Dies deutlich zu machen, Entwicklungen klar aufzuzeigen und zu benennen, ist das Verdienst von DIE KUNST DES ERINNERNS.
- Eva-Elisabeth Fischer, SÜDDEUTSCHE ZEITUNG
Die Wiesenthal-Hommage von Hannah Heer und Werner Schmiedel ist ein kraftvoller Akt künstlerischer Zuwendung. Die Regisseure erklären sich als nicht unbeteiligt und pflegen für ihren Film selbst die Kunst des Erinnerns, die der Filmtitel dem Lebenswerk Simon Wiesenthals zuschreibt. Sie kommen damit der Person, dem Humanismus Wiesenthals, bedeutend näher als der objektive Dokumentarist, der sich mit der Schublade „Nazijäger" begnügt.
Gewiß, auch dieser Film versammelt Statements von talking heads. Er fügt historisches Dokumentarfilmmaterial ein, zum Beispiel von der Befreiung des österreichischen KZs Mauthausen. Er begleitet Wiesenthal auf Reisen und protokolliert seine Äußerungen. Was den Film auszeichnet, ist jedoch seine emotionale Wärme - auch die Aufforderung, Flagge zu zeigen.
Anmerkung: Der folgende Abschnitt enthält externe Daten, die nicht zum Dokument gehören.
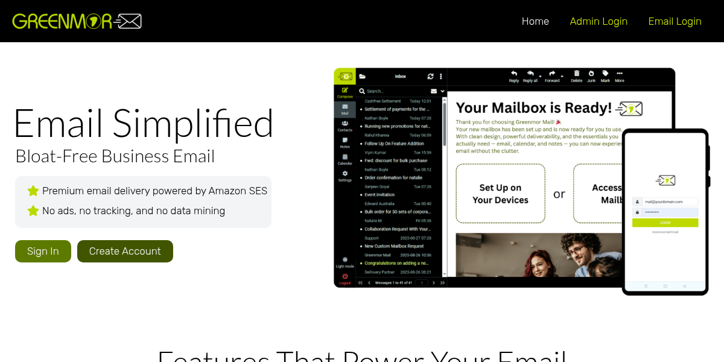Image resolution: width=724 pixels, height=362 pixels.
Task: Select Email Login in the top navigation
Action: pyautogui.click(x=675, y=21)
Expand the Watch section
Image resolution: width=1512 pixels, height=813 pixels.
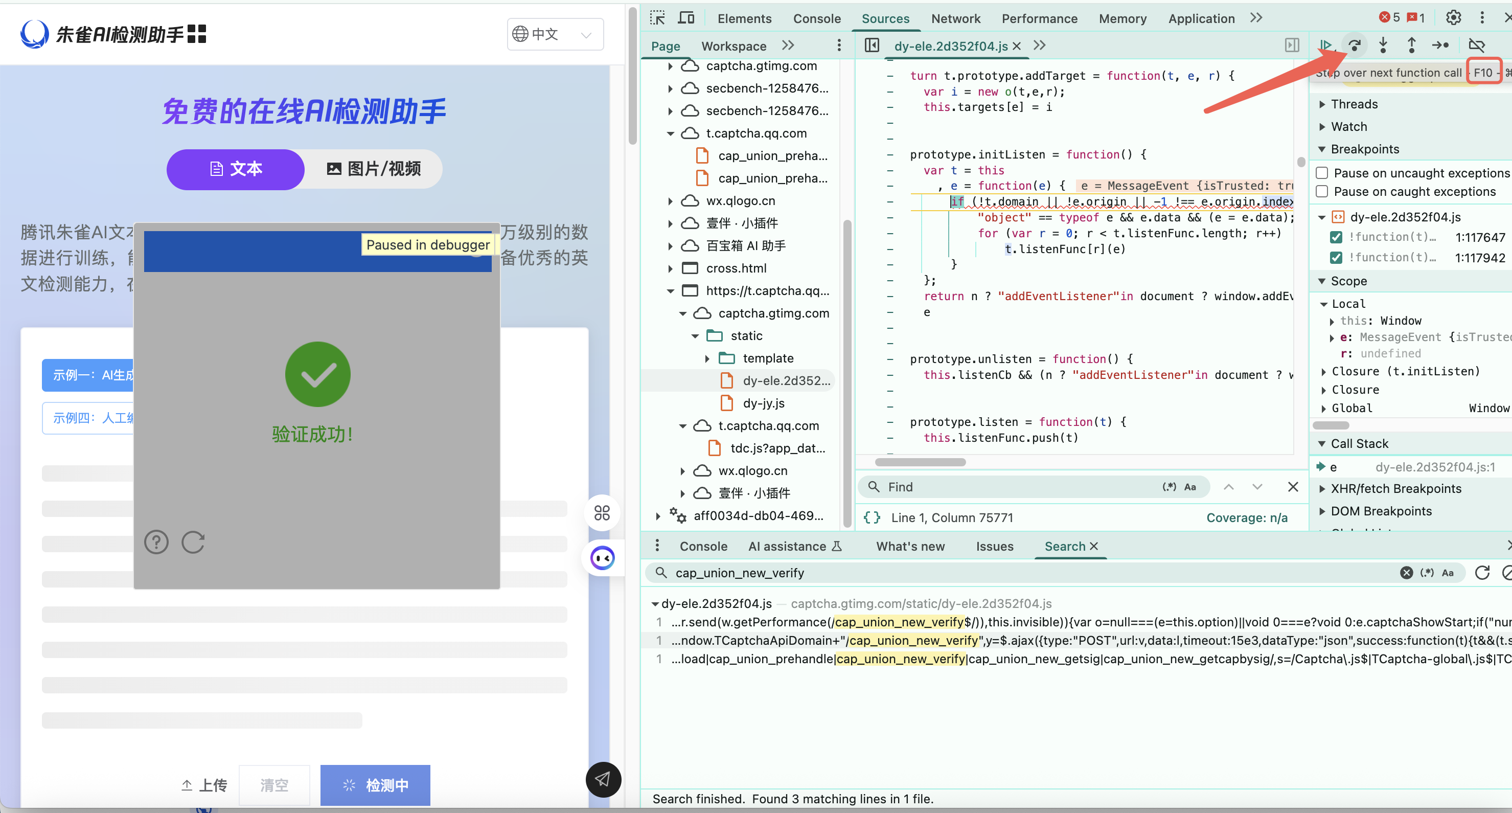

Umgesetzt wird der Appell, sich zu erinnern, bereits in der Anfangssequenz. Eine fiktive Inszenierung mit der sich eine junge Frau in einem Wiener Taxi dem Gerede eines Taxifahrers widersetzt, der Auschwitz leugnet. Das Wortduell geht unentschieden aus. Aber es mußte geführt werden. Und auch von Wiesenthal wird man heute nicht mit Sicherheit sagen können, daß er seine Feinde überzeugt hat. Die Kamera kippt auf einem verschneiten Waldweg um 90 Grad und geht dort zu Boden, wo die erschöpften KZ-Häftlinge liegengeblieben waren, den Genickschuß erwartend. Subjektiv, nämlich künstlerischer Akt, ist auch die Farbgebung. Inmitten von Blautönen öffnet sich Wiesenthal für persönlichste Erinnerungen und spricht in einer zu Herzen gehenden Szene von seiner Mutter, die ihn 1908 im galizischen Buczacz (damals Österreich-Ungarn, heute Ukraine) geboren hat. Vor allem aber ist es die schöne, ein wenig traurige, immer herzliche Originalmusik des Avantgarde-Saxophonisten John Zorn, der es gelingt, eine enge emotionale Verbindung zur Persönlichkeit Wiesenthals herzustellen.
Wir sehen Wiesenthal in Los Angeles im Beit-Hashoah-Museum, dem Museum of Tolerance, vor einem Monitor sitzen und sich Bilder aus dem Lemberg anschauen, wo er zur Schule gegangen war. Er spricht von der Shoah, und sagt etwas, auf das ich nicht gefaßt war: „Das Potential steckt in jedem von uns." Der Hitler in uns, in ihm? - Das Schlagwort der deutschen Vergangenheitsbewältigung bekommt erst aus seinem Mund den wahren Sinn. Wiesenthals Lebenswerk ist, die Judenvernichtung historisch nicht als abgeschlossen, sondern als wiederholbar, als ständige Aktualität von Haß und Rassismus zu begreifen. Niemand darf sicher sein, daß er nicht eines Tages selbst minoritär und Opfer wird; oder Täter. Aber Wiesenthal scheitert damit, 1968 in Wien ein Frühwarnzentrum einzurichten, um rechtzeitig rassistische und rechtsextremistische Gefahren zu erkennen.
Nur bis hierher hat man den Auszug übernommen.